Render every entry exactly as it appears.

:: Input data

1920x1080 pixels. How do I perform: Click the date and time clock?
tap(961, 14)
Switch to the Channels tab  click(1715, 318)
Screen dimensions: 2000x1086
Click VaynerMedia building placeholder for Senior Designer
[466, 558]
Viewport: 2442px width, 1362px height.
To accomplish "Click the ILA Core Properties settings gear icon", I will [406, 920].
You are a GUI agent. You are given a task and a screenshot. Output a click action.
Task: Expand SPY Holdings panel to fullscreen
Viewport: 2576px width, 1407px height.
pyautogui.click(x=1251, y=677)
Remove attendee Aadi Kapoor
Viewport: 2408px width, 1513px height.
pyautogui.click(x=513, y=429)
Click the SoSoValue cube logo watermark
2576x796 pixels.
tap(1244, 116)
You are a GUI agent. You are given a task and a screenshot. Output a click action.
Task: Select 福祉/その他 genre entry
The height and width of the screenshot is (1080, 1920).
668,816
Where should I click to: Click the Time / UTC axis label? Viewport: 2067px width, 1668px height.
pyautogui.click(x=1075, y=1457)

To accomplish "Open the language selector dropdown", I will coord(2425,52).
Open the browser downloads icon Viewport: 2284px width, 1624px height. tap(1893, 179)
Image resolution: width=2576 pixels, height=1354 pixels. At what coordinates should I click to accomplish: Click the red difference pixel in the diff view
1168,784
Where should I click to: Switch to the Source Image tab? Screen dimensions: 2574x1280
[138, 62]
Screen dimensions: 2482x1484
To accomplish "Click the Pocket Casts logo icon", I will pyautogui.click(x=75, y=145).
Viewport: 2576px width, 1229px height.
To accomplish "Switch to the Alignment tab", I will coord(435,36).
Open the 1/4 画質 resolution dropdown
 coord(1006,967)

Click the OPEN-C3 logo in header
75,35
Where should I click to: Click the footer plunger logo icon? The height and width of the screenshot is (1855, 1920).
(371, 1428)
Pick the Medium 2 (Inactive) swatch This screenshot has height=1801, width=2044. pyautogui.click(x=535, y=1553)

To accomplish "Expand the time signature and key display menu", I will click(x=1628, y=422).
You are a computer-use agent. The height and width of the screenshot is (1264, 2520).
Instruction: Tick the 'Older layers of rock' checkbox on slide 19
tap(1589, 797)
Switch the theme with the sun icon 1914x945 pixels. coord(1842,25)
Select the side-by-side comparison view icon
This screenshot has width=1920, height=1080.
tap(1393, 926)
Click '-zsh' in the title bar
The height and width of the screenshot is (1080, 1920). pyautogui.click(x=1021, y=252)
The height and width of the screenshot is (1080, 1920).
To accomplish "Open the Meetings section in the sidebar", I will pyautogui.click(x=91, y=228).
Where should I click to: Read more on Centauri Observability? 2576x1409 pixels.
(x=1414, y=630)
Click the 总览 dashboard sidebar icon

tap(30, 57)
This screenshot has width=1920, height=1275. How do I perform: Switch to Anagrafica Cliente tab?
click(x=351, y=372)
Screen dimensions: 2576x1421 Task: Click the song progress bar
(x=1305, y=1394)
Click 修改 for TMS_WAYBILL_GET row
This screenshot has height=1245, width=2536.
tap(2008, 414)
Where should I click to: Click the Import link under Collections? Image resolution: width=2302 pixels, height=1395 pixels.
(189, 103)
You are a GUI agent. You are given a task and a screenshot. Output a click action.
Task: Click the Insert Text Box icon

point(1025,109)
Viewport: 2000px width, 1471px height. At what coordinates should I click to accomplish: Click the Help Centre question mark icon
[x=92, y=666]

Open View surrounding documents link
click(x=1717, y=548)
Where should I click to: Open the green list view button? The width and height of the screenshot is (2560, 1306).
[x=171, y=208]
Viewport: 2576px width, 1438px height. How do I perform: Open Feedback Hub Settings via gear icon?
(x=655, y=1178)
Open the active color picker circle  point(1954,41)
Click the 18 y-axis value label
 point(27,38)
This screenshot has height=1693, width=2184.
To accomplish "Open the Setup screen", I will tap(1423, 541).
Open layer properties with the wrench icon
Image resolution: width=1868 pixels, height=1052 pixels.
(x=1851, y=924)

::::

Answer for this exercise:
1920x1080 pixels. How do I perform: Click the date and time clock?
tap(961, 14)
Switch to the Channels tab  click(1715, 318)
Screen dimensions: 2000x1086
Click VaynerMedia building placeholder for Senior Designer
[466, 558]
Viewport: 2442px width, 1362px height.
To accomplish "Click the ILA Core Properties settings gear icon", I will [406, 920].
You are a GUI agent. You are given a task and a screenshot. Output a click action.
Task: Expand SPY Holdings panel to fullscreen
Viewport: 2576px width, 1407px height.
pyautogui.click(x=1251, y=677)
Remove attendee Aadi Kapoor
Viewport: 2408px width, 1513px height.
pyautogui.click(x=513, y=429)
Click the SoSoValue cube logo watermark
2576x796 pixels.
tap(1244, 116)
You are a GUI agent. You are given a task and a screenshot. Output a click action.
Task: Select 福祉/その他 genre entry
The height and width of the screenshot is (1080, 1920).
668,816
Where should I click to: Click the Time / UTC axis label? Viewport: 2067px width, 1668px height.
pyautogui.click(x=1075, y=1457)

To accomplish "Open the language selector dropdown", I will coord(2425,52).
Open the browser downloads icon Viewport: 2284px width, 1624px height. tap(1893, 179)
Image resolution: width=2576 pixels, height=1354 pixels. At what coordinates should I click to accomplish: Click the red difference pixel in the diff view
1168,784
Where should I click to: Switch to the Source Image tab? Screen dimensions: 2574x1280
[138, 62]
Screen dimensions: 2482x1484
To accomplish "Click the Pocket Casts logo icon", I will pyautogui.click(x=75, y=145).
Viewport: 2576px width, 1229px height.
To accomplish "Switch to the Alignment tab", I will coord(435,36).
Open the 1/4 画質 resolution dropdown
 coord(1006,967)

Click the OPEN-C3 logo in header
75,35
Where should I click to: Click the footer plunger logo icon? The height and width of the screenshot is (1855, 1920).
(371, 1428)
Pick the Medium 2 (Inactive) swatch This screenshot has height=1801, width=2044. pyautogui.click(x=535, y=1553)

To accomplish "Expand the time signature and key display menu", I will click(x=1628, y=422).
You are a computer-use agent. The height and width of the screenshot is (1264, 2520).
Instruction: Tick the 'Older layers of rock' checkbox on slide 19
tap(1589, 797)
Switch the theme with the sun icon 1914x945 pixels. coord(1842,25)
Select the side-by-side comparison view icon
This screenshot has width=1920, height=1080.
tap(1393, 926)
Click '-zsh' in the title bar
The height and width of the screenshot is (1080, 1920). pyautogui.click(x=1021, y=252)
The height and width of the screenshot is (1080, 1920).
To accomplish "Open the Meetings section in the sidebar", I will pyautogui.click(x=91, y=228).
Where should I click to: Read more on Centauri Observability? 2576x1409 pixels.
(x=1414, y=630)
Click the 总览 dashboard sidebar icon

tap(30, 57)
This screenshot has width=1920, height=1275. How do I perform: Switch to Anagrafica Cliente tab?
click(x=351, y=372)
Screen dimensions: 2576x1421 Task: Click the song progress bar
(x=1305, y=1394)
Click 修改 for TMS_WAYBILL_GET row
This screenshot has height=1245, width=2536.
tap(2008, 414)
Where should I click to: Click the Import link under Collections? Image resolution: width=2302 pixels, height=1395 pixels.
(189, 103)
You are a GUI agent. You are given a task and a screenshot. Output a click action.
Task: Click the Insert Text Box icon

point(1025,109)
Viewport: 2000px width, 1471px height. At what coordinates should I click to accomplish: Click the Help Centre question mark icon
[x=92, y=666]

Open View surrounding documents link
click(x=1717, y=548)
Where should I click to: Open the green list view button? The width and height of the screenshot is (2560, 1306).
[x=171, y=208]
Viewport: 2576px width, 1438px height. How do I perform: Open Feedback Hub Settings via gear icon?
(x=655, y=1178)
Open the active color picker circle  point(1954,41)
Click the 18 y-axis value label
 point(27,38)
This screenshot has height=1693, width=2184.
To accomplish "Open the Setup screen", I will tap(1423, 541).
Open layer properties with the wrench icon
Image resolution: width=1868 pixels, height=1052 pixels.
(x=1851, y=924)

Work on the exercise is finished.